Pj. Gubernur Zudan Arif Fakrulloh menegaskan bahwa tugas utama BKKBN Sulawesi Barat adalah menyeimbangkan pertumbuhan penduduk dengan upaya penurunan angka stunting serta pengendalian perkawinan anak. Fokus utama adalah agar penduduk Sulawesi Barat dapat menghasilkan dua anak saja selama usia produktif mereka, sebagai langkah untuk menjaga pertumbuhan penduduk yang terkendali.
Selain itu, BKKBN Sulawesi Barat juga ditugaskan untuk menangani permasalahan stunting dan perkawinan anak. Rekam jejak BKKBN Provinsi dalam penurunan angka stunting mencapai 4,7 persen, yang menjadikannya sebagai yang tertinggi ketiga di Indonesia. Dalam tahun 2024 ini, target penurunan stunting ditetapkan sebesar 11 persen, untuk keluar dari zona merah.
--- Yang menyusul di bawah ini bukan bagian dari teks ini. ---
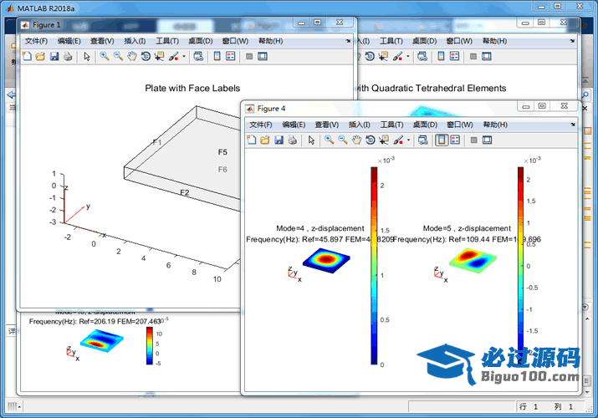This screenshot has height=418, width=598.
Task: Click Print icon in Figure 1 toolbar
Action: coord(67,56)
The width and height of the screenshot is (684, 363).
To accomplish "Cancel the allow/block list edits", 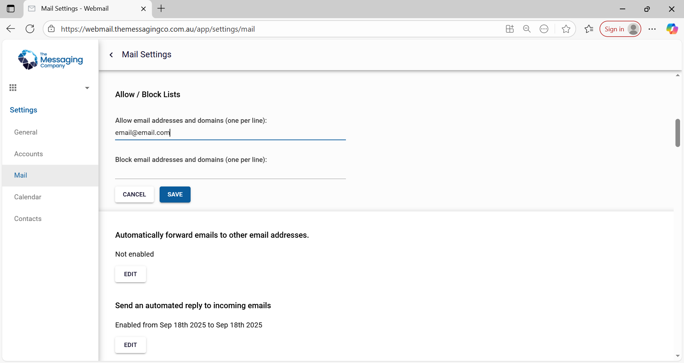I will point(134,194).
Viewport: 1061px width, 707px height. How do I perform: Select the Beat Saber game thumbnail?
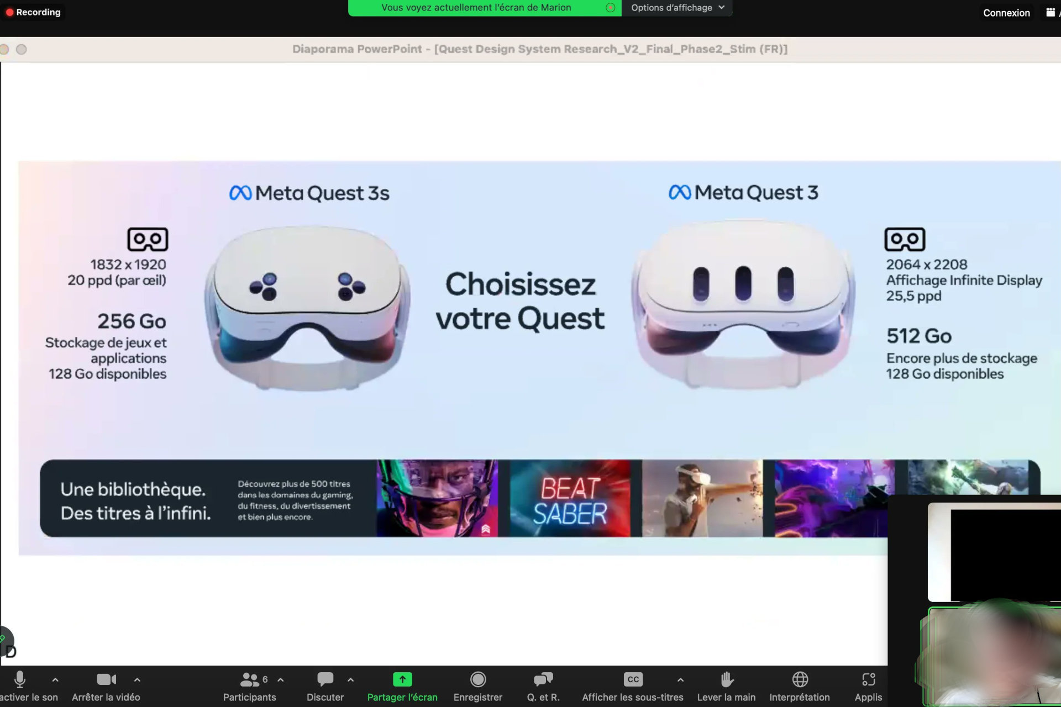pyautogui.click(x=569, y=498)
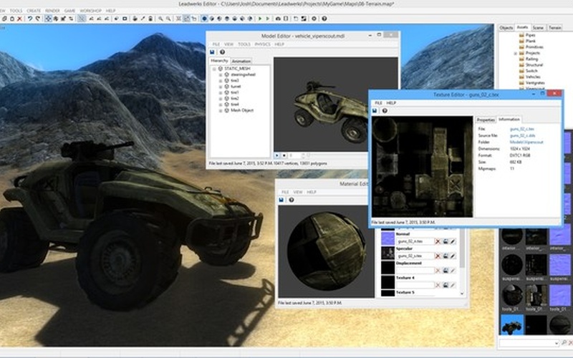
Task: Open the WORKSHOP menu in main editor
Action: (90, 11)
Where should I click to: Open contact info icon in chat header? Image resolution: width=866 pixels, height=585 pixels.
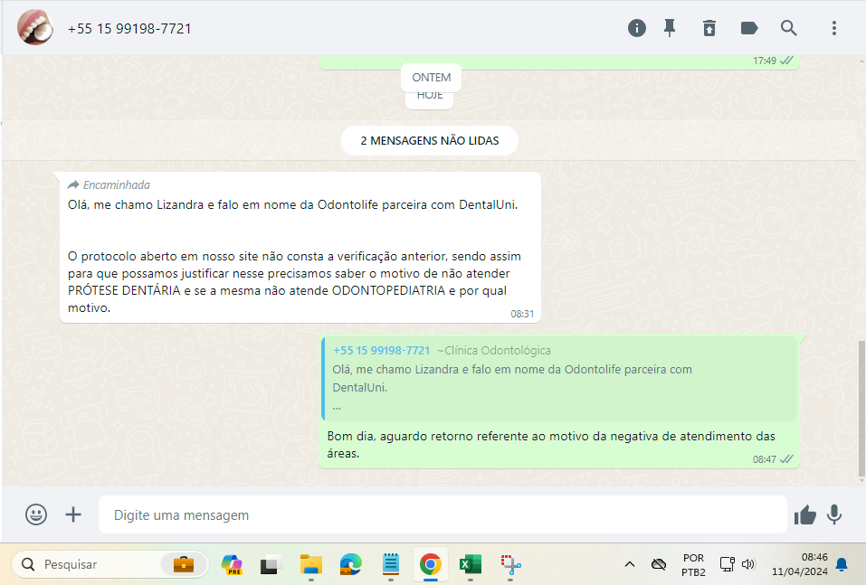(x=637, y=28)
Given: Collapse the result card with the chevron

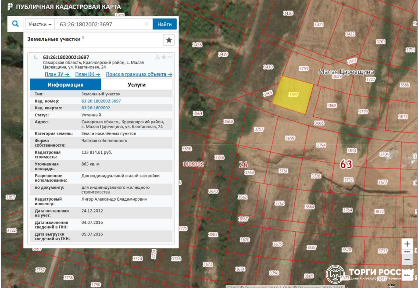Looking at the screenshot, I should point(170,57).
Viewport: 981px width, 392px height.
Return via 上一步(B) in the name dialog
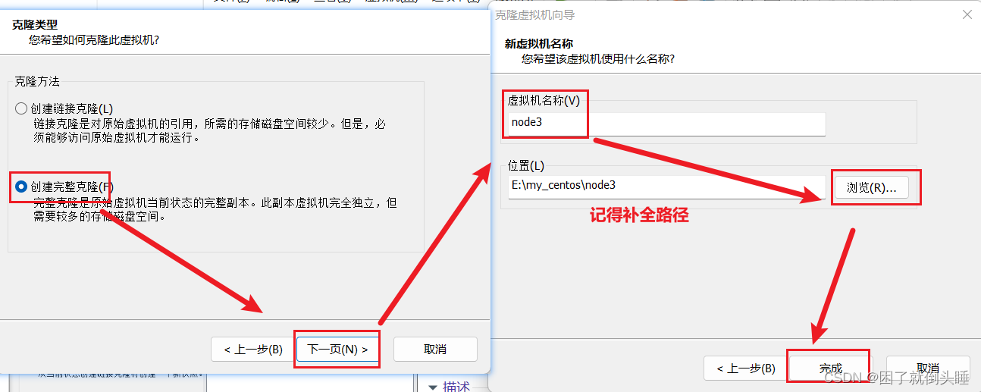click(x=745, y=368)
Rezky Murwanto, yang sebelumnya menjabat sebagai Plt (Pelaksana Tugas) selama 9 bulan, dipilih untuk memimpin BKKBN Sulawesi Barat setelah dinilai berhasil dalam mengkoordinasikan program-program kesehatan dengan Pemerintah Provinsi dan Kabupaten.
“Salah satu catatan sukses Pemprov dan BKKBN Sulbar adalah penurunan angka stunting sebesar 4,7 persen, yang menjadikan Sulbar sebagai provinsi dengan penurunan tertinggi ketiga di Indonesia,” kata Zudan Arif Fakrulloh.
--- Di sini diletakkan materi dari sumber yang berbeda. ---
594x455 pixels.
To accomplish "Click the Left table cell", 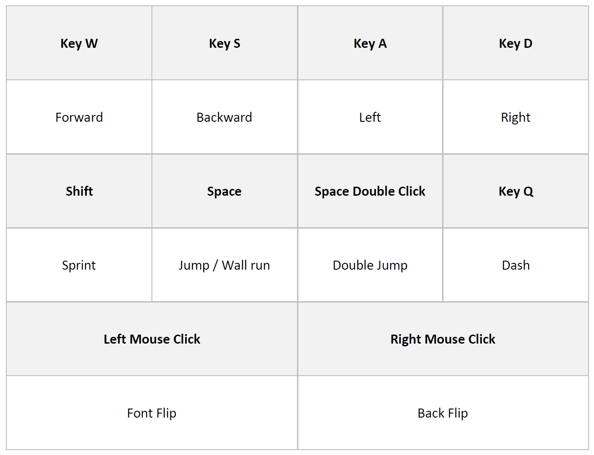I will 370,117.
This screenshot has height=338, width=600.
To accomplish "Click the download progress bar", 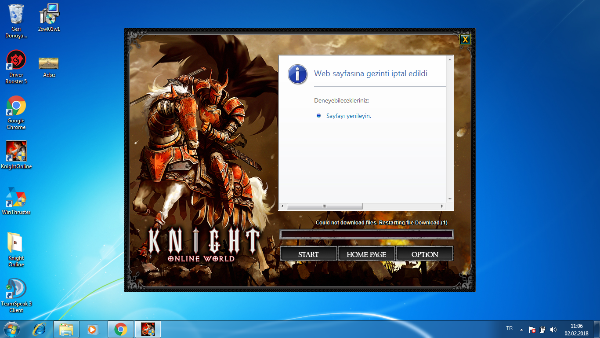I will pos(367,234).
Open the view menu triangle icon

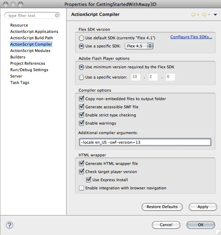click(215, 15)
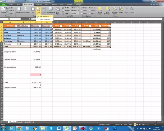
Task: Click the Background icon in ribbon
Action: point(51,10)
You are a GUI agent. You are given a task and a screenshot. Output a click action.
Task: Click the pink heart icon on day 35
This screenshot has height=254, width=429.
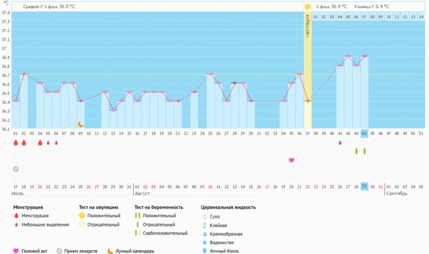(x=291, y=160)
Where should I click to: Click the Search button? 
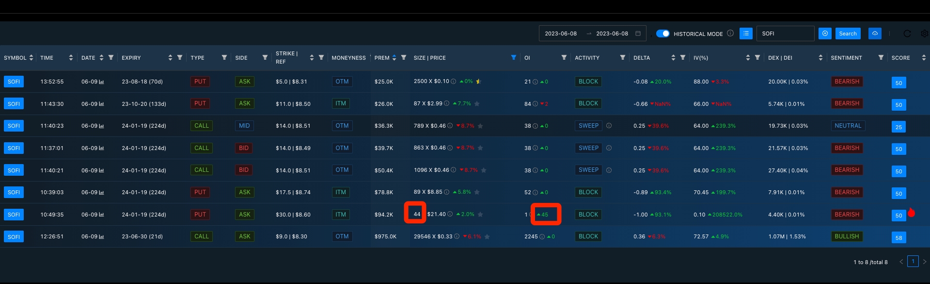(848, 33)
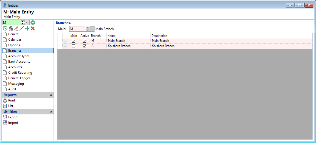This screenshot has width=316, height=143.
Task: Check the Main checkbox for Southern Branch
Action: (73, 46)
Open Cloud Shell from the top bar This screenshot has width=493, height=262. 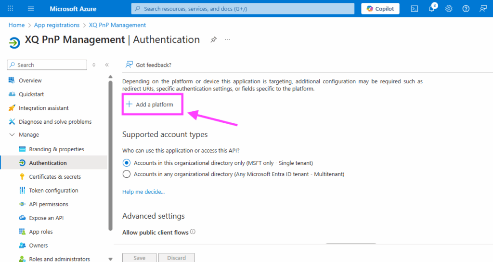click(414, 9)
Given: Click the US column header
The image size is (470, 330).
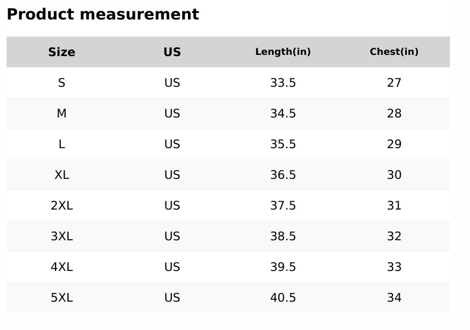Looking at the screenshot, I should pos(172,52).
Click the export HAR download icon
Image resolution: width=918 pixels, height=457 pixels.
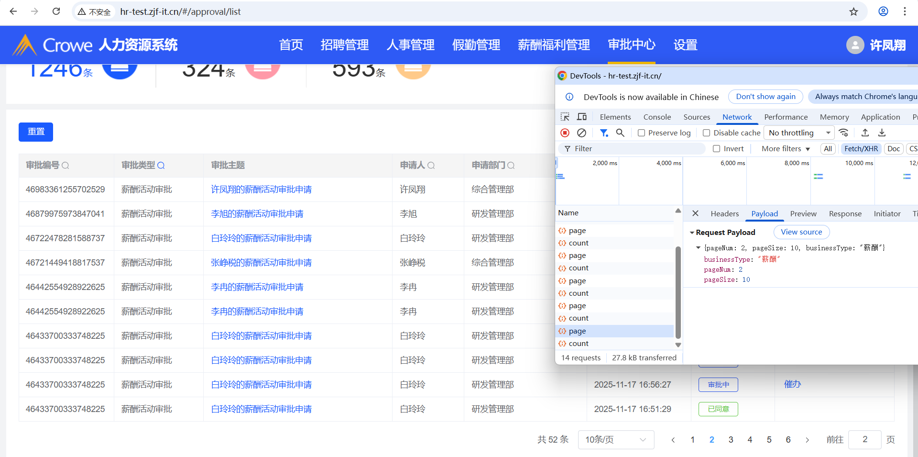pos(882,133)
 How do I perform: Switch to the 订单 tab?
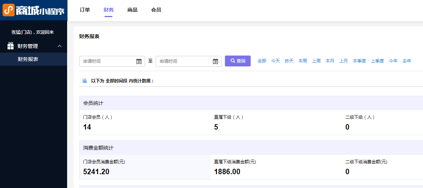pos(85,10)
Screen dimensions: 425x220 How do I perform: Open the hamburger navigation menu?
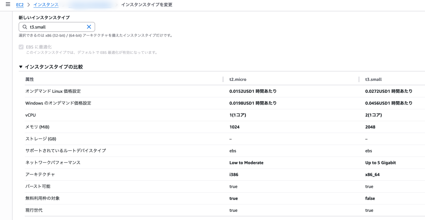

Deputi Bidang Pengendalian Penduduk BKKBN Pusat, Bonivasius Prastya Ichtiarto, menegaskan bahwa keberhasilan seorang kepala perwakilan BKKBN terletak pada kemampuannya dalam berkolaborasi, berkoordinasi, dan bersinergi dengan pemerintah daerah.
“Rezky Murwanto dinilai layak untuk menjabat sebagai kepala perwakilan BKKBN Sulbar berdasarkan penilaian yang telah dilakukan,” sebutnya.
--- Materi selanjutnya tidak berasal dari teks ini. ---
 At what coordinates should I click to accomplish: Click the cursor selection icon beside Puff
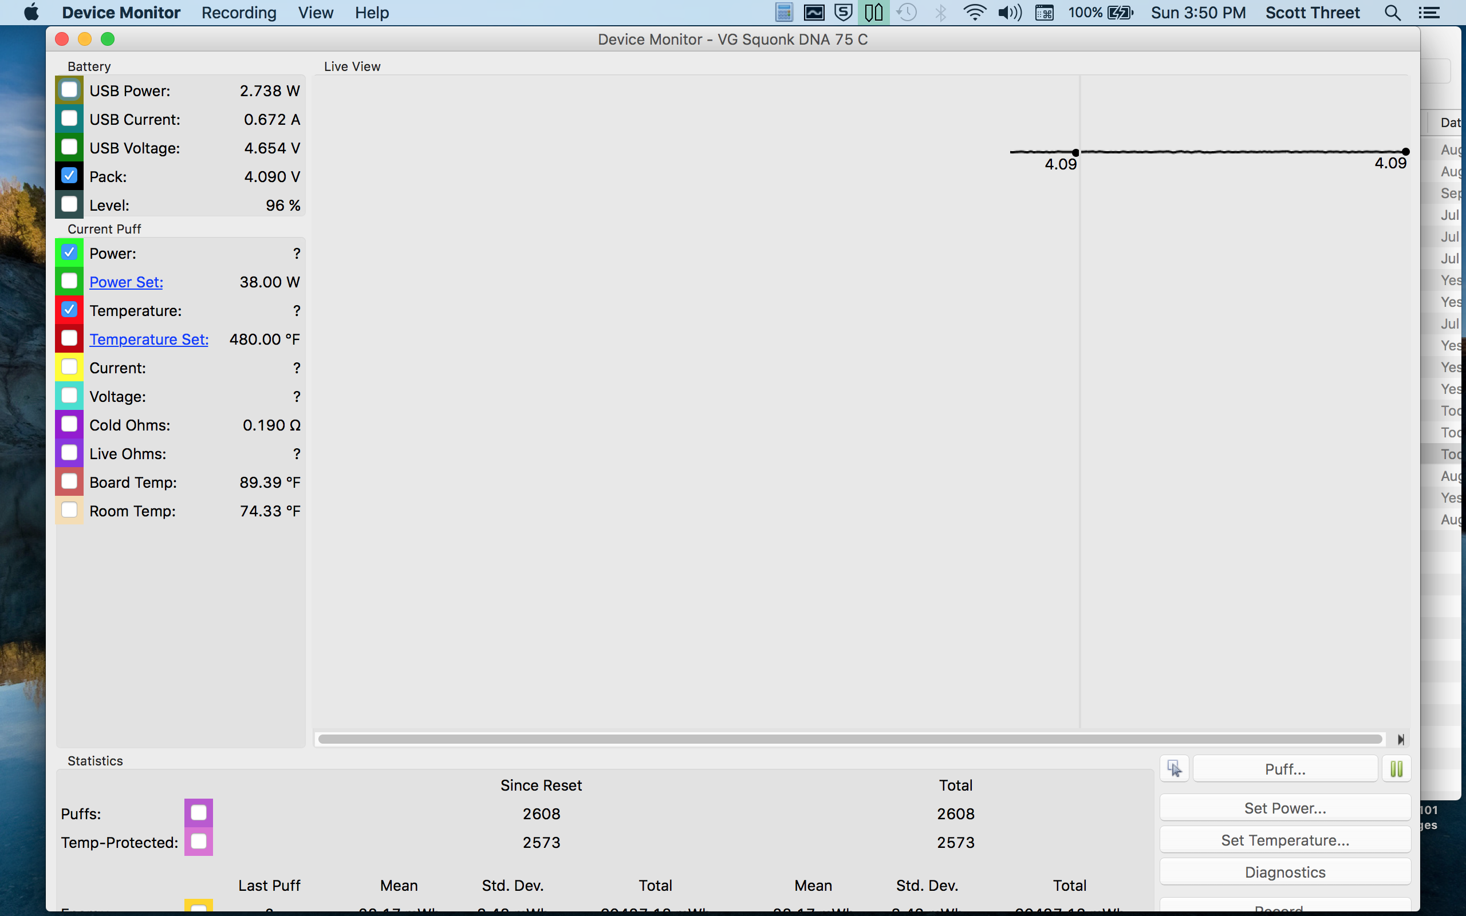tap(1174, 769)
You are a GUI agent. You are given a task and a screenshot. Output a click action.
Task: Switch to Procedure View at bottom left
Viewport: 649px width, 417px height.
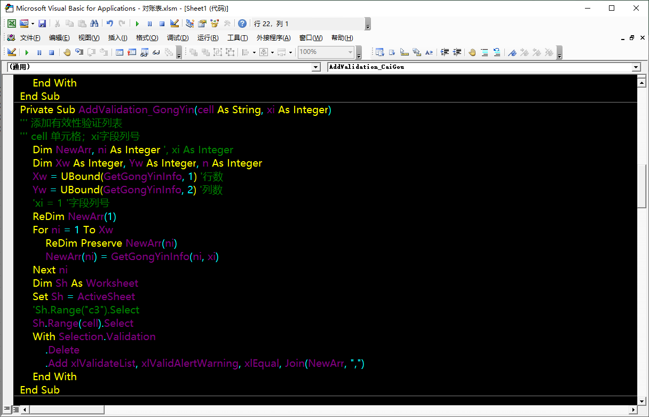pyautogui.click(x=7, y=410)
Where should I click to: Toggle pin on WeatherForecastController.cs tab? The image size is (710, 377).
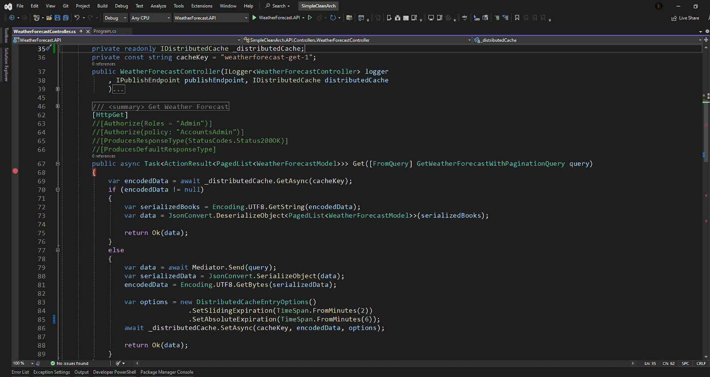tap(81, 31)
Rezky Murwanto sendiri menyatakan komitmennya untuk terus bekerja sama dengan Gubernur, Pemerintah Kabupaten, dan berbagai pihak terkait dalam upaya menjaga kesejahteraan masyarakat Sulawesi Barat melalui program-program BKKBN yang efektif dan berkelanjutan.
“Dengan pengukuhan ini, harapan besar terletak pada upaya bersama dalam mencapai target-target penurunan angka stunting dan pengendalian pertumbuhan penduduk di Sulbar, sehingga masyarakat dapat menikmati kualitas hidup yang lebih baik di masa depan,” pungkasnya.